Mortgage rates fell to one of the most extreme lows this year during the week ending November 21. According to a national weekly survey by Freddie Mac, results concluded that declines in manufacturing growth (industrial products) lowered the rates by 0.1% last month.
Freddie Mac chief economist Frank Nothaft spoke about the lowered rates after the results of said survey were released this week, indicating that the average rate for a 30-year fixed-rate loan was lowered to 4.22% this week. Last week, that same popular mortgage product was rated at 4.58%.
Freddie Mac’s survey showed that the average rates on a 15-year fixed-rate loan were reaching 3.35% last week; this week, the 15-year term rates fell to 3.27%.
Findings showed a downturn in the inflation rate, as well. Nothaft said that the ‘consumer price index saw its smallest increase since October of 2009.’ The year 2013 had seen mostly a rise in the rates, beginning in January with the 30-year fixed-rate loan being 3.34%. By August, that number had reached a high of 4.58%, according to CNN.
Bankrate.com, however, had slightly varied results from Freddie Mac’s. Their findings showed that this week, the 30-year fixed-rate loan fell to 4.39%, whereas the previous week it was at 4.48%. Their 15-year fixed-term rates were also reduced, from last week’s 3.49% to 3.27% this week. They went on to show that adjustable mortgage rates – 5-year and 7-year terms – were also in decline this week.

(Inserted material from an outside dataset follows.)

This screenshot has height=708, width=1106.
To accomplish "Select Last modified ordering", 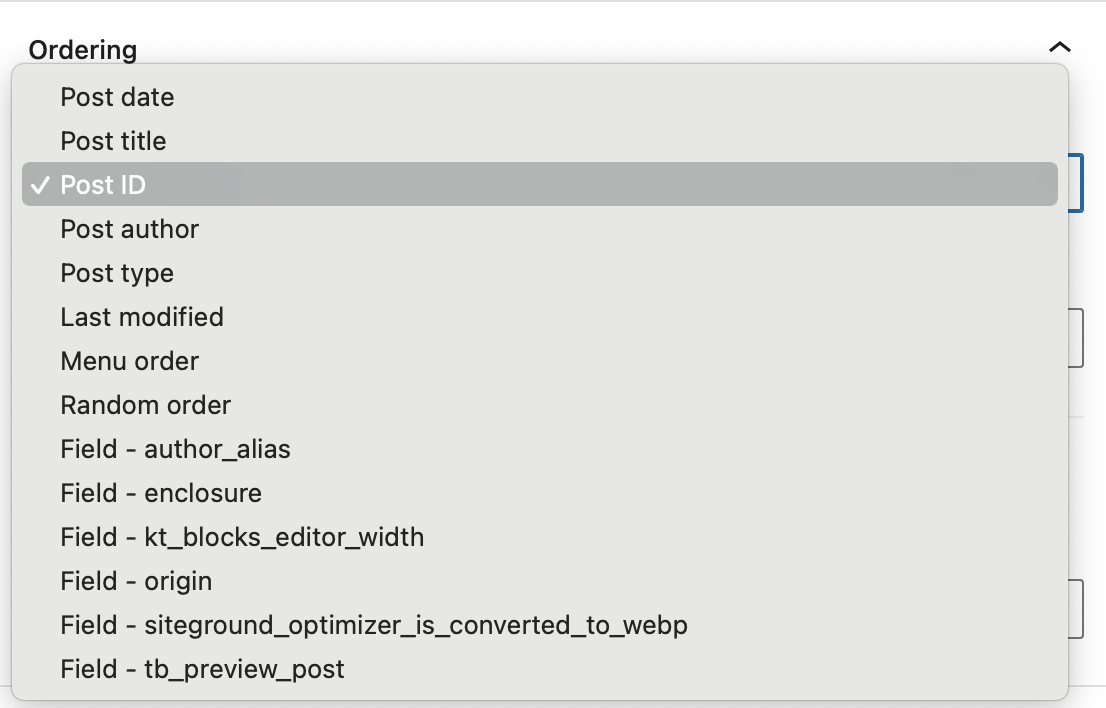I will 540,317.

On May 1, the 30-year term fixed-rate was 3.52%, which would cost a borrower $900 a month for a $200,000 mortgage. With the current rate, that same loan would require a monthly payment of $1,000.

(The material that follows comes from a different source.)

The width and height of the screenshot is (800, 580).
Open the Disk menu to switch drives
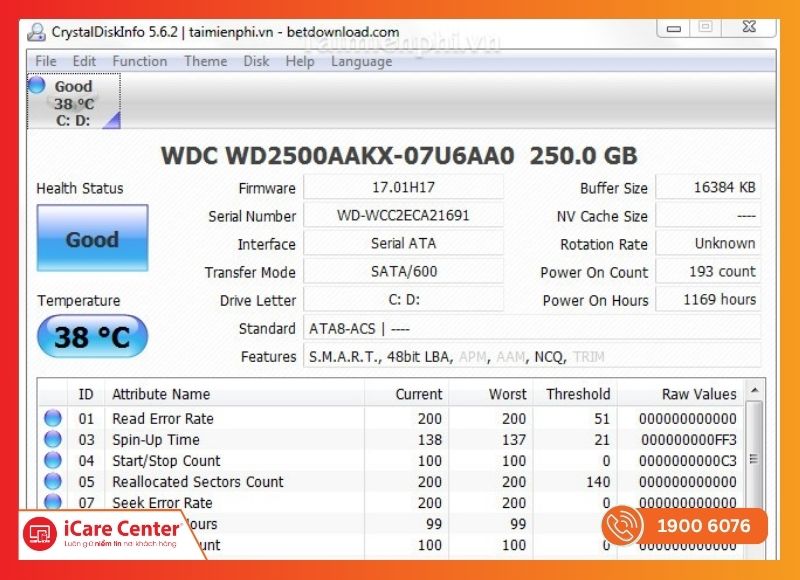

The mortgage rates are not expected to change significantly anytime soon; the decline is presumed to have been caused by Janet Yellen’s comments last week at a Senate Banking Committee hearing. Yellen is the imminent replacement for current Fed chairman Ben Bernanke, whose term ends in January. According the International Business Times, Yellen has been clear in her support of the policies Bernanke has implemented during his time in office. She has indicated the she believes the ‘benefits of the bond-buying program continue to outweigh the costs, and the best way for the Fed to help overcome income inequality is through recovery of the job market.’
No word yet on strategies for implementing that.